* _Extract to read_
---+---

Reduced gloss banding through low ink volume deposition per print pass
Abstract
Improved output quality of a printer used in UV curable ink jet printing is achieved by minimizing or eliminating a print artifact referred to as gloss banding or tire tracking. A same or a similar number of nozzles as used in conventional printers is used to achieve a desired throughput, but the nozzles are arranged so that any given square inch of substrate to which ink is being applied receives a lower amount of ink. A longer effective print head is provided by arranging the print heads into a longer array, where the print heads are butted substantially end-to-end. As a result, the net throughput of the printer is the same as that of a conventional printer because the printer uses the same number of print heads, but the amount of ink that is applied to any given square inch is less on a pass.
Claims
exact text as granted — not AI-modifiedThe invention claimed is:
1. A system for printing images on a variety of substrates, comprising:
a plurality of print heads arranged in a print head array, each print head comprising a plurality of substantially adjacent ink nozzles;
wherein said print heads are arranged to minimize or substantially eliminate gloss banding (tire tracking) by simultaneously applying ink from said nozzles from two or more of said print heads to a substrate over an extended vertical portion of the substrate defined by said plurality of print heads at a density that does not exceed native print head vertical resolution.
2. The system of claim 1 , wherein the plurality of adjacent ink nozzles is positioned within said each print head to define an array of nozzles having m nozzle columns with n nozzles per column.
3. The system of claim 2 , wherein said print head nozzle columns define said native print head vertical resolution for said each print head.
4. The system of claim 3 , wherein a vertical resolution of said system comprises a multiple of said native print head vertical resolution.
5. The system of claim 1 , wherein said plurality of adjacent ink nozzles within said each print head is arranged substantially end-to-end with those nozzles within another print head;
wherein said each print head dispenses a single color of ink.

---+---

* _Given data_
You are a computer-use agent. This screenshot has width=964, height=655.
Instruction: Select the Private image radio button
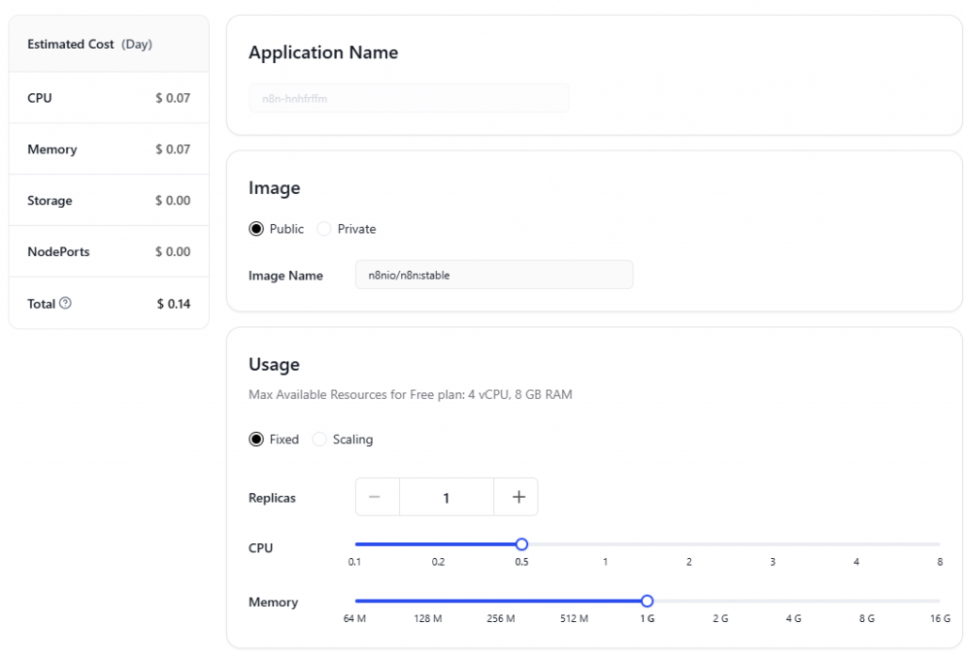[x=325, y=229]
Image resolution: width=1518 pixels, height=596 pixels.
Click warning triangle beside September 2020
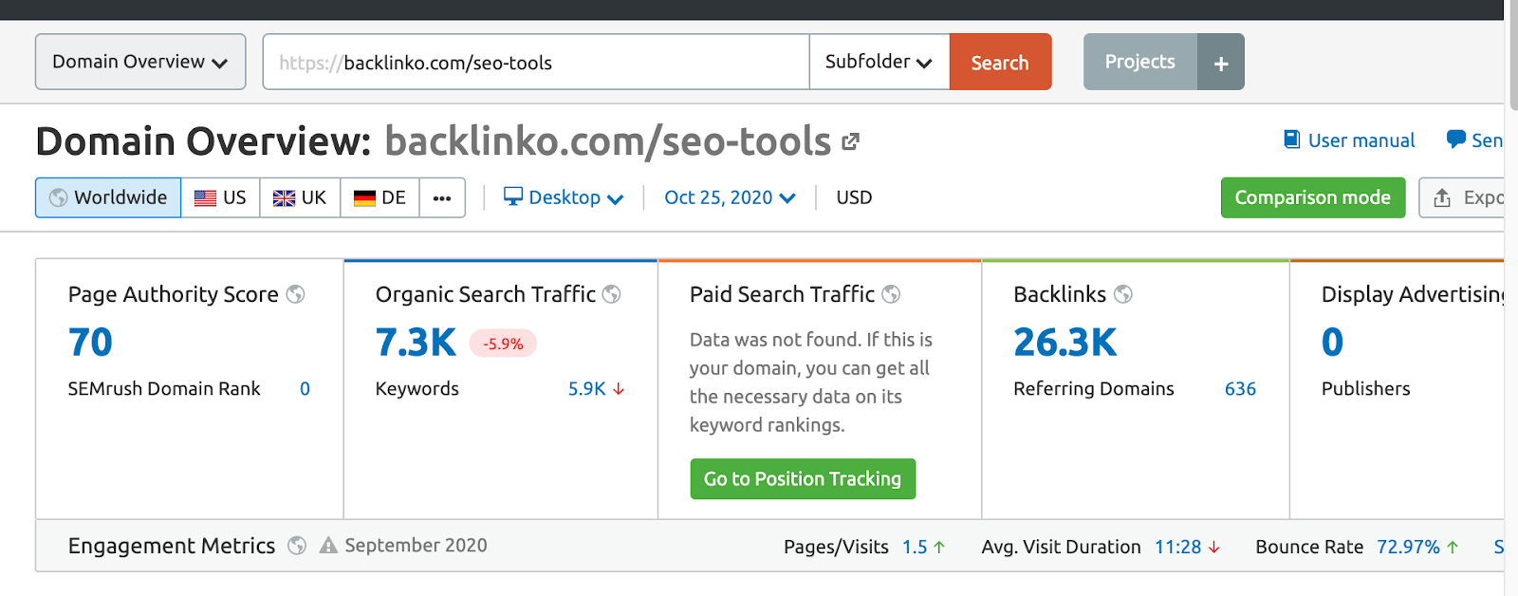pyautogui.click(x=328, y=546)
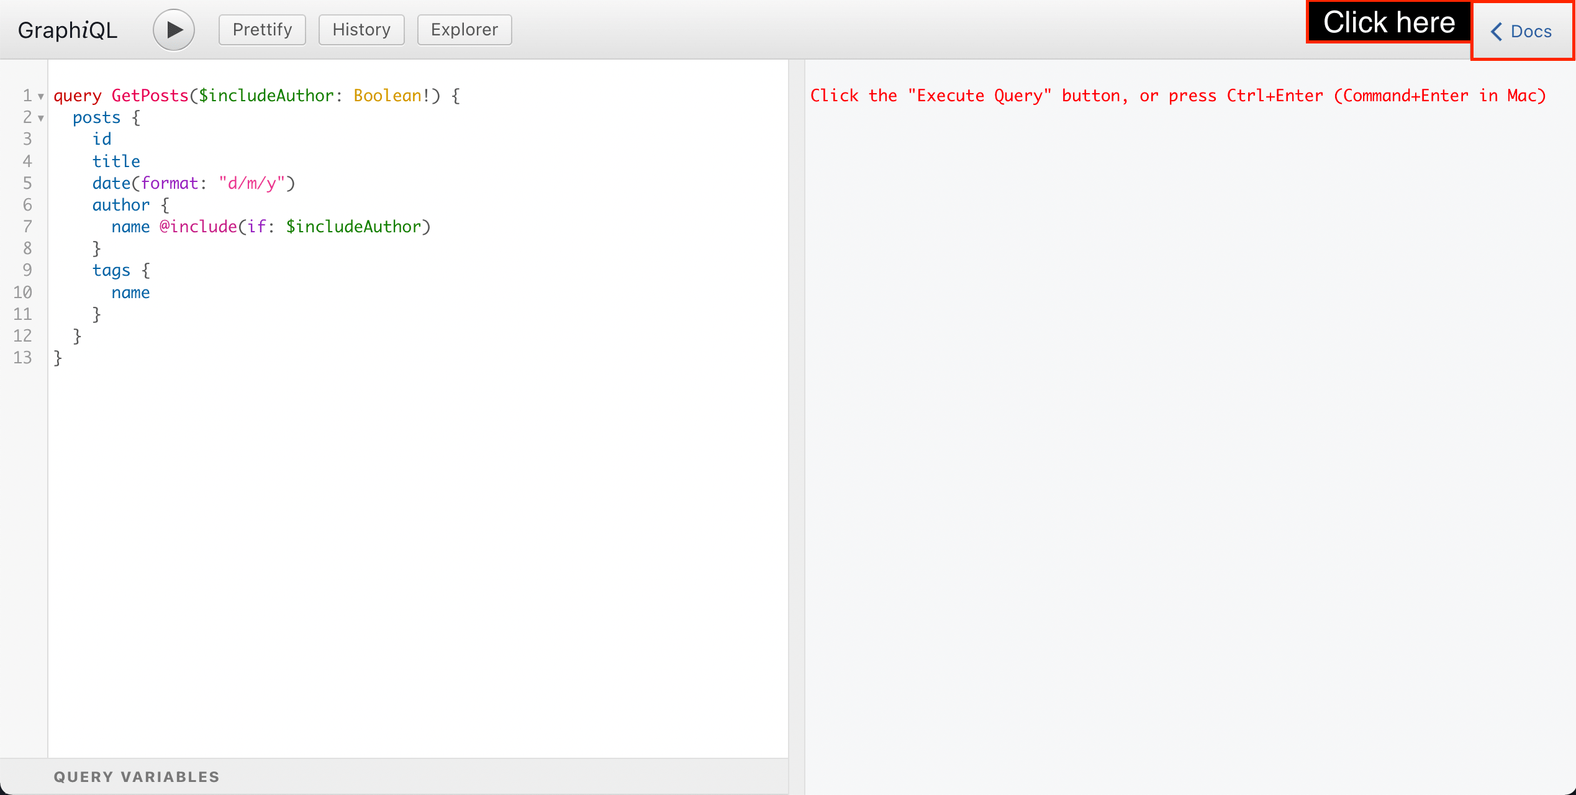Click the Prettify toolbar button

click(x=261, y=29)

---+---

* _Written problem_
Extract the entire gloss banding patent text verbatim, from its title through the final claim. Work from the gloss banding patent text alone.

* _Solution for this exercise_
Reduced gloss banding through low ink volume deposition per print pass
Abstract
Improved output quality of a printer used in UV curable ink jet printing is achieved by minimizing or eliminating a print artifact referred to as gloss banding or tire tracking. A same or a similar number of nozzles as used in conventional printers is used to achieve a desired throughput, but the nozzles are arranged so that any given square inch of substrate to which ink is being applied receives a lower amount of ink. A longer effective print head is provided by arranging the print heads into a longer array, where the print heads are butted substantially end-to-end. As a result, the net throughput of the printer is the same as that of a conventional printer because the printer uses the same number of print heads, but the amount of ink that is applied to any given square inch is less on a pass.
Claims
exact text as granted — not AI-modifiedThe invention claimed is:
1. A system for printing images on a variety of substrates, comprising:
a plurality of print heads arranged in a print head array, each print head comprising a plurality of substantially adjacent ink nozzles;
wherein said print heads are arranged to minimize or substantially eliminate gloss banding (tire tracking) by simultaneously applying ink from said nozzles from two or more of said print heads to a substrate over an extended vertical portion of the substrate defined by said plurality of print heads at a density that does not exceed native print head vertical resolution.
2. The system of claim 1 , wherein the plurality of adjacent ink nozzles is positioned within said each print head to define an array of nozzles having m nozzle columns with n nozzles per column.
3. The system of claim 2 , wherein said print head nozzle columns define said native print head vertical resolution for said each print head.
4. The system of claim 3 , wherein a vertical resolution of said system comprises a multiple of said native print head vertical resolution.
5. The system of claim 1 , wherein said plurality of adjacent ink nozzles within said each print head is arranged substantially end-to-end with those nozzles within another print head;
wherein said each print head dispenses a single color of ink.